• The task: Repeat the lines beginning at the one with "Task: Open the 全部 User Agent version dropdown" and running to the end of the material, keeping the first and last of them, exactly as they appear.

# # #

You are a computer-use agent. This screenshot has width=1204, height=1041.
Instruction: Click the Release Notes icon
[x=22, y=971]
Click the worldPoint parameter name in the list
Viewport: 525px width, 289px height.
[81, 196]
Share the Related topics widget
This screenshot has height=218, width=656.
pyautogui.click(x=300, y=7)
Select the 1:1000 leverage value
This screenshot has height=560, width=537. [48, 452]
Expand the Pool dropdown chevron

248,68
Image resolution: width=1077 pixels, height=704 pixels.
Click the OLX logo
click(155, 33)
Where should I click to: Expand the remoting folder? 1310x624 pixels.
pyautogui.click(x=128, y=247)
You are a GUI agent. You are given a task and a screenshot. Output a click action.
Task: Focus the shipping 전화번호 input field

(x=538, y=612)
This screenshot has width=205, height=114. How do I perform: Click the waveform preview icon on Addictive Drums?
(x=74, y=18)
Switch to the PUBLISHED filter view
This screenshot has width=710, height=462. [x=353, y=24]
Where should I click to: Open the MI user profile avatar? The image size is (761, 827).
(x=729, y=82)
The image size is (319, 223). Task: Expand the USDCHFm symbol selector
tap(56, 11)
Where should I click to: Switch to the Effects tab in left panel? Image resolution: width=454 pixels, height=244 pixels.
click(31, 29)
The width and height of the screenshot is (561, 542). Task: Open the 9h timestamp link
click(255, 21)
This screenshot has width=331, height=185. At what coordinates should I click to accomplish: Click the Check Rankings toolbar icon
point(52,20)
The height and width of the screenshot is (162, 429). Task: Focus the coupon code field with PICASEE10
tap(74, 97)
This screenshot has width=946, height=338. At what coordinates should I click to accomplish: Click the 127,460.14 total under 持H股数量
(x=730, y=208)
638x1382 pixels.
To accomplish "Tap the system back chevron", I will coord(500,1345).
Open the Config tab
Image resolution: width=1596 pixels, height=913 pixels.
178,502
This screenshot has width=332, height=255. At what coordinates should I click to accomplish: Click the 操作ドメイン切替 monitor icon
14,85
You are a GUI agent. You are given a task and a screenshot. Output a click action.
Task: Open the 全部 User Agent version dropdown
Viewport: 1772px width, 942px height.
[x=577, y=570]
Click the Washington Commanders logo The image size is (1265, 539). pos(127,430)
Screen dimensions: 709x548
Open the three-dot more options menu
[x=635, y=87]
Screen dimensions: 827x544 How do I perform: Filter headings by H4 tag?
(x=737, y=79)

# # #

• Task answer:
Task: Open the 全部 User Agent version dropdown
Viewport: 1772px width, 942px height.
[x=577, y=570]
Click the Washington Commanders logo The image size is (1265, 539). pos(127,430)
Screen dimensions: 709x548
Open the three-dot more options menu
[x=635, y=87]
Screen dimensions: 827x544 How do I perform: Filter headings by H4 tag?
(x=737, y=79)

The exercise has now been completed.